## Your tasks
a - In the Python-Dev message, what does the writer say they were and are trying to tackle?
b - Copy the text of the Python-Dev message between "jacobs at bioinformed.com" and "PRINCIPLE (a.k.a. design).", inclusive.

***** Source *****

[Python-Dev] Numerical robustness, IEEE etc.

Sun Jun 25 22:49:49 CEST 2006

jacobs at bioinformed.com wrote:
> 
> I'm not asking you to describe SC22WG14 or post detailed technical summaries
> of the long and painful road.  I'd like you to post things directly relevant
> to Python with footnotes to necessary references.  It is then incumbent on
> those that wish to respond to your post to familiarize themselves with the
> relevant background material.  However, it is really darn hard to do that
> when we don't know what you're trying to fix in Python.  The examples you
> show below are a good start in that direction.

Er, no.  Given your response, it has merely started off a hare.  The
issues you raise are merely ones of DETAIL, and I was and am trying
to tackle the PRINCIPLE (a.k.a. design).

I originally stated my objective, and asked for information so that I
could investigate in depth and produce (in some order) a sandbox and
a PEP.  That is still my plan.

***** Data *****

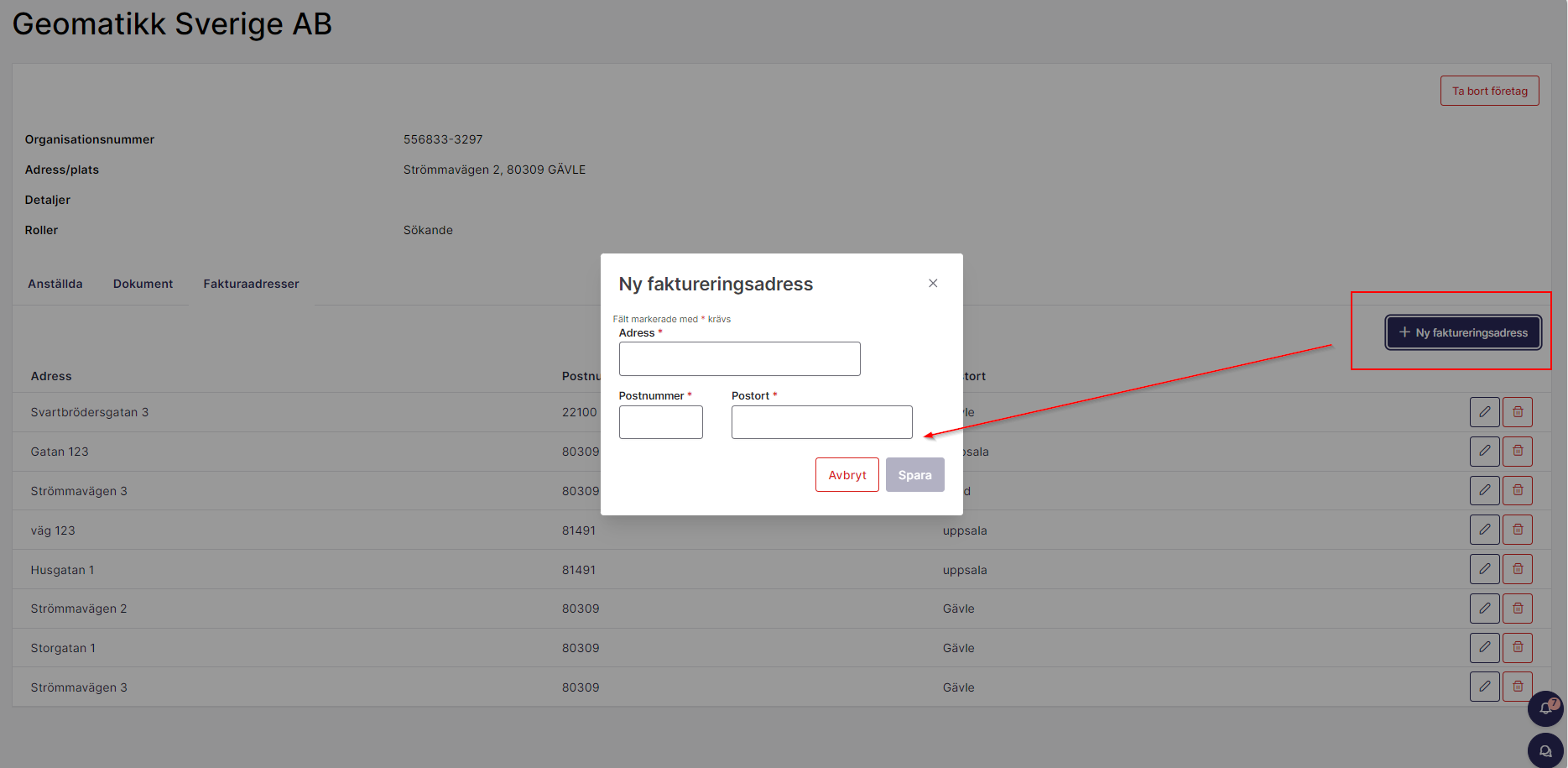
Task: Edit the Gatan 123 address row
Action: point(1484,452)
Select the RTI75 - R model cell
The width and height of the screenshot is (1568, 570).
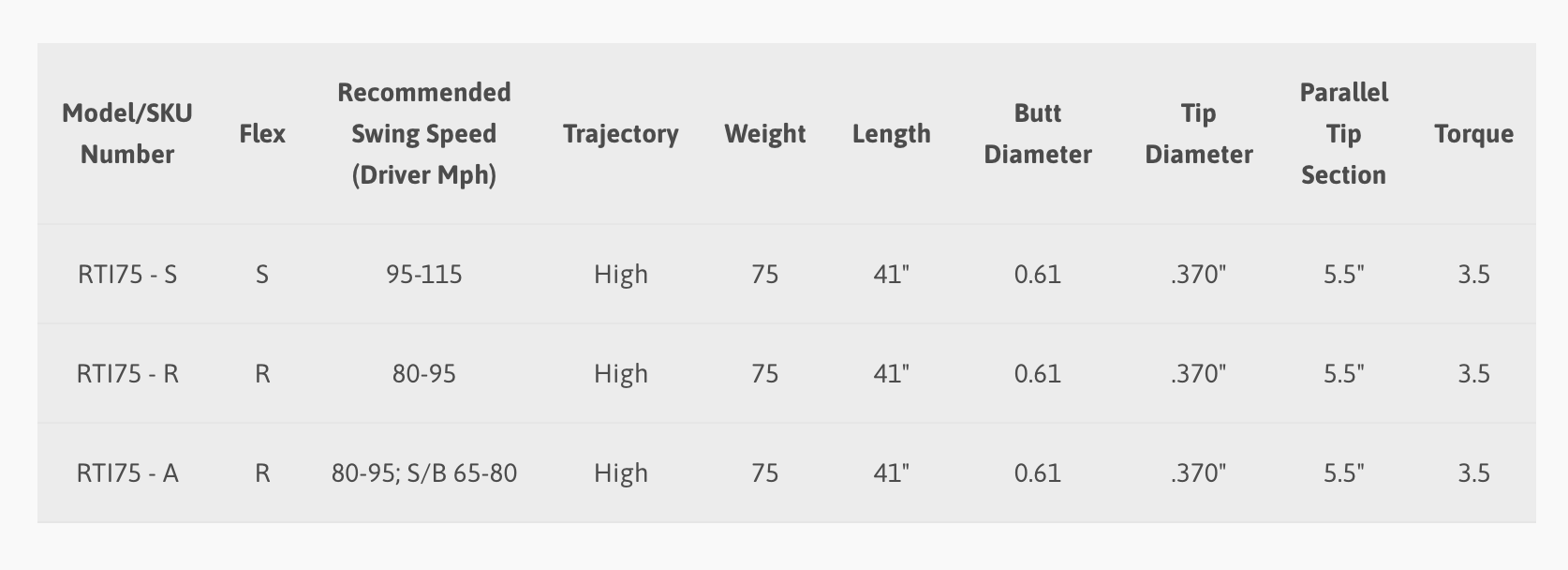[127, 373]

*****

## Answers to the exercises
a - The principle, also known as design.

b -
jacobs at bioinformed.com wrote:
> 
> I'm not asking you to describe SC22WG14 or post detailed technical summaries
> of the long and painful road.  I'd like you to post things directly relevant
> to Python with footnotes to necessary references.  It is then incumbent on
> those that wish to respond to your post to familiarize themselves with the
> relevant background material.  However, it is really darn hard to do that
> when we don't know what you're trying to fix in Python.  The examples you
> show below are a good start in that direction.

Er, no.  Given your response, it has merely started off a hare.  The
issues you raise are merely ones of DETAIL, and I was and am trying
to tackle the PRINCIPLE (a.k.a. design).